Available data below:
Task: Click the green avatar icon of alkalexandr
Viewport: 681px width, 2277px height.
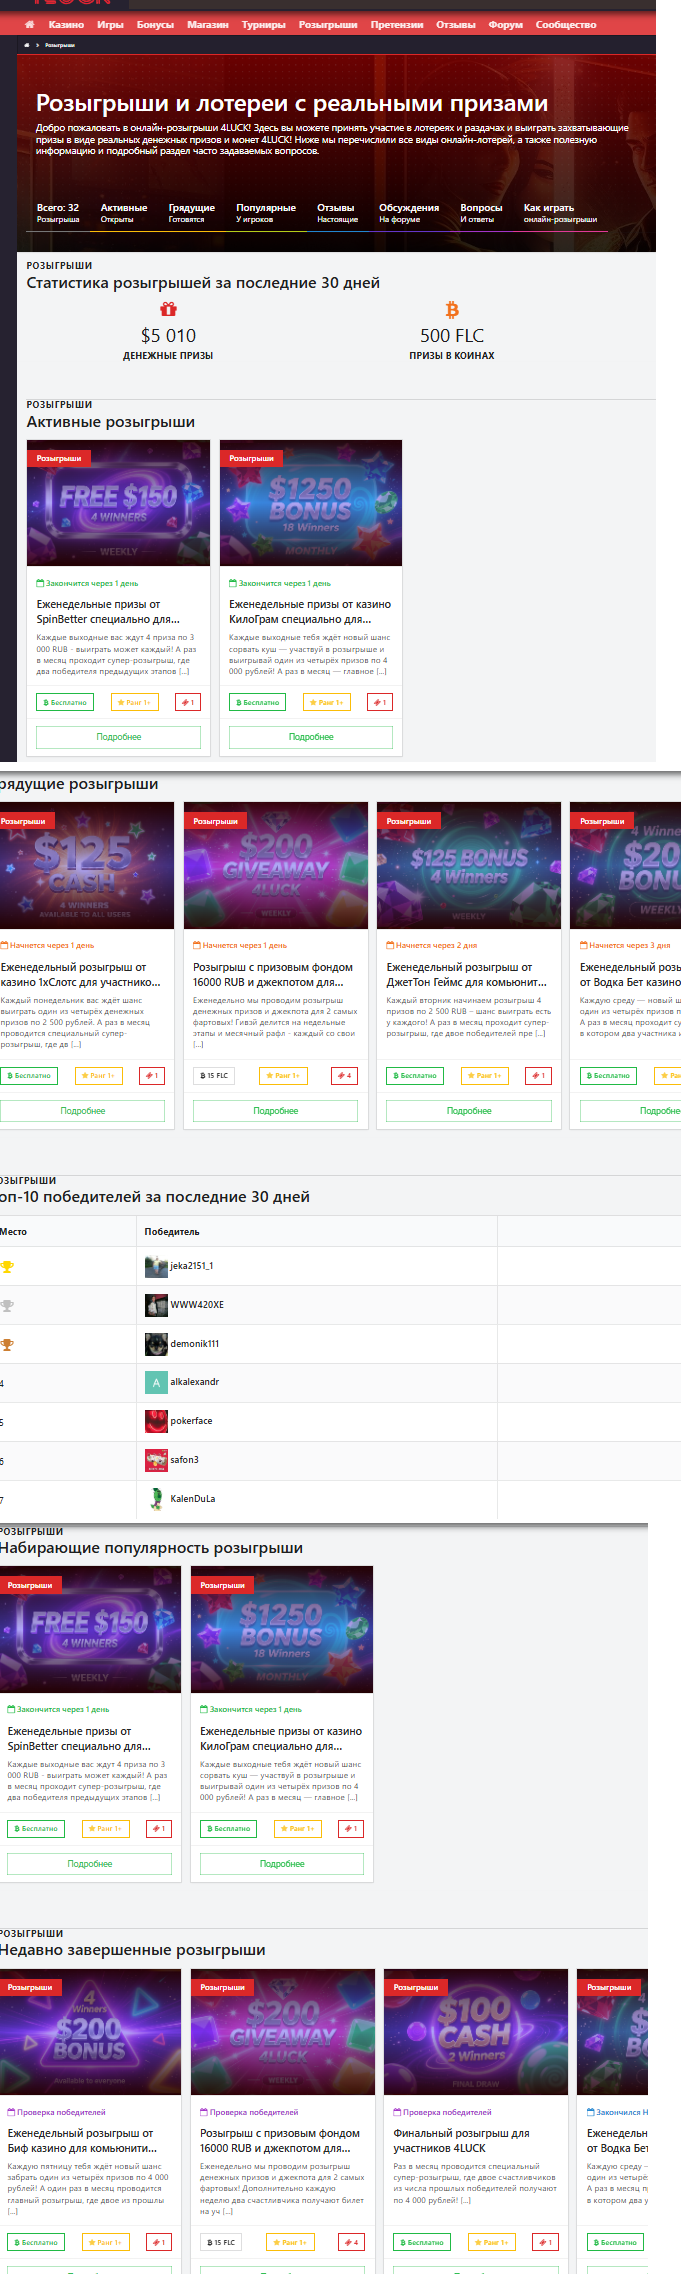Action: 156,1382
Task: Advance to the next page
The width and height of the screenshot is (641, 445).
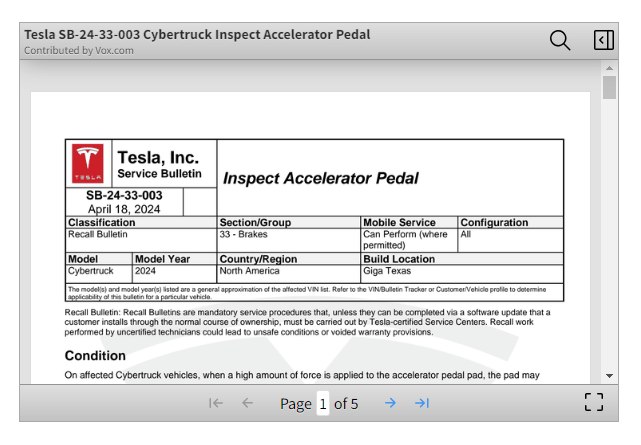Action: point(390,403)
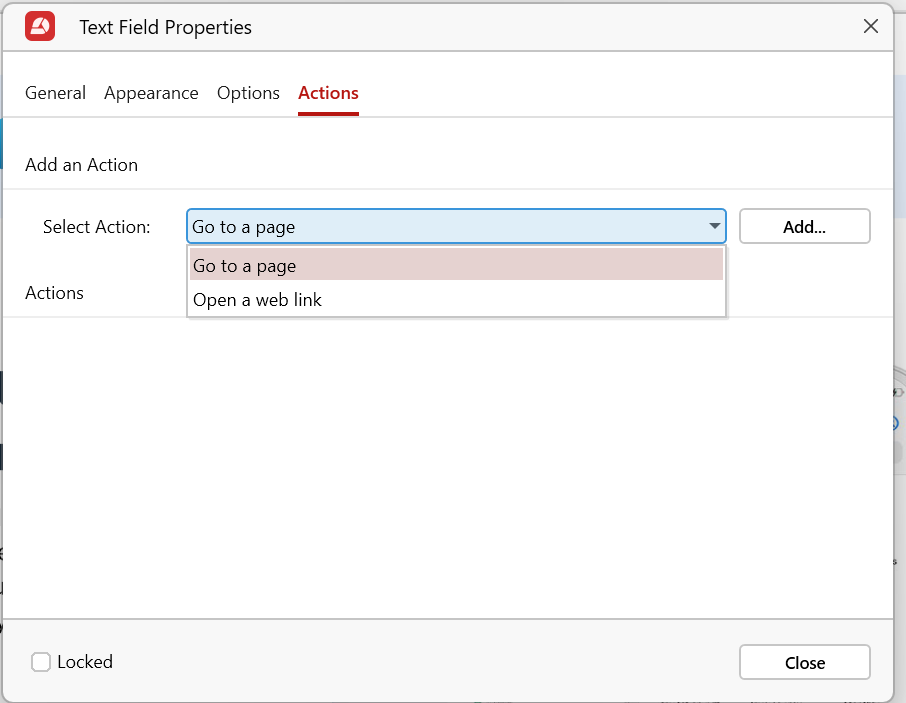The width and height of the screenshot is (906, 703).
Task: Click the red app logo in title bar
Action: pyautogui.click(x=40, y=27)

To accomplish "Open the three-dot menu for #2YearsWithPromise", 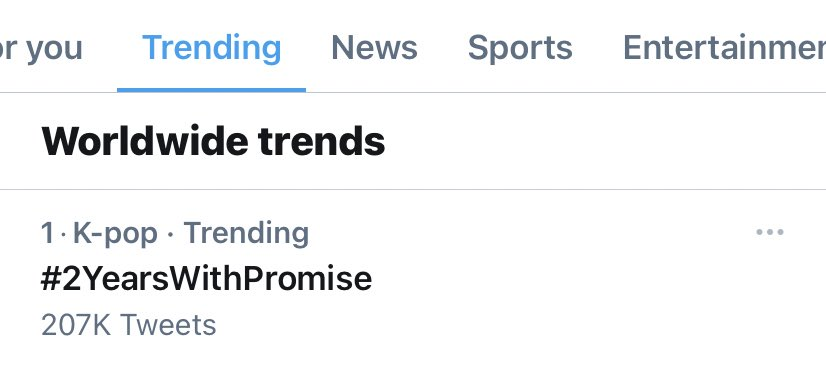I will click(x=770, y=232).
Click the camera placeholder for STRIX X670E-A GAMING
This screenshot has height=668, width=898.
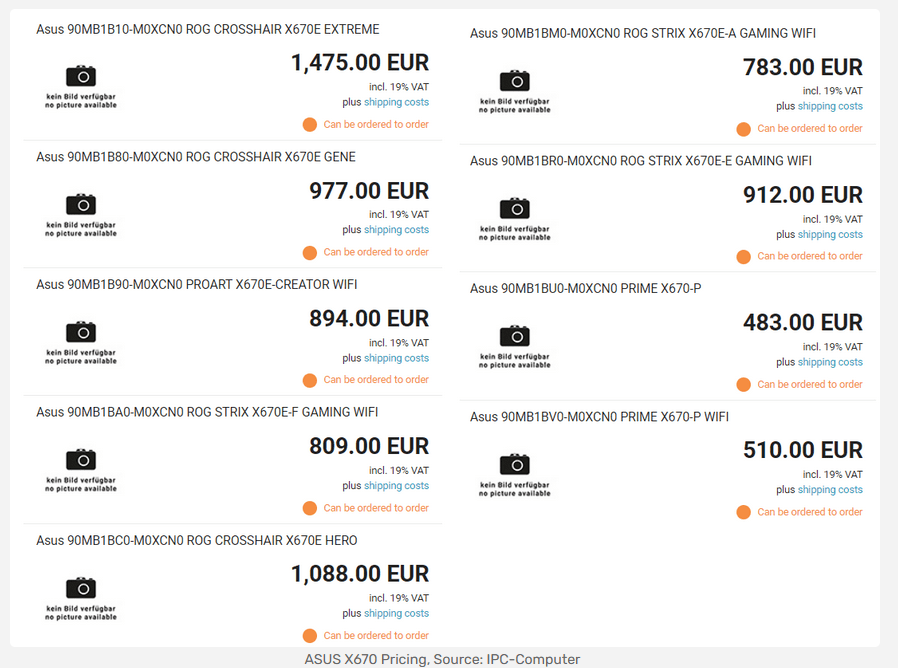(x=514, y=91)
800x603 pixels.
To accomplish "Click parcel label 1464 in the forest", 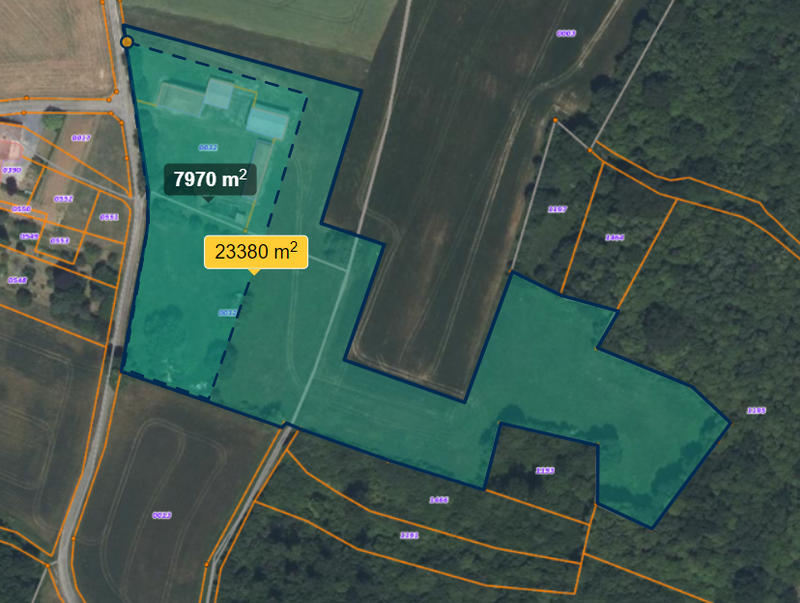I will point(615,237).
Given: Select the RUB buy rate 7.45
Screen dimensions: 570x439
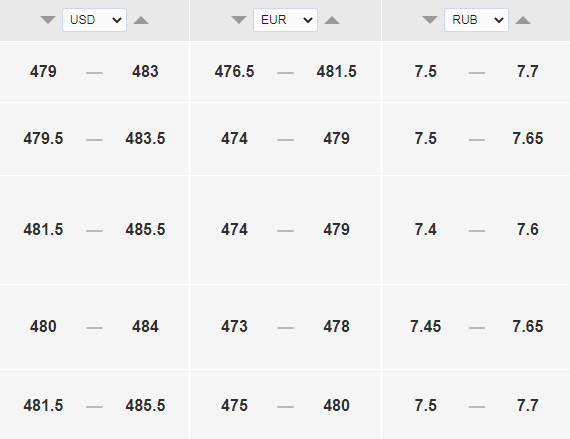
End of Available data.
# [Work request]
Where pictures appear, omit them, and transcribe exactly, with nothing else, the lines from the line with "Given: Select the RUB buy rate 7.45" through the final line of the records above, both ends included.

# [Task solution]
Given: Select the RUB buy rate 7.45
Screen dimensions: 570x439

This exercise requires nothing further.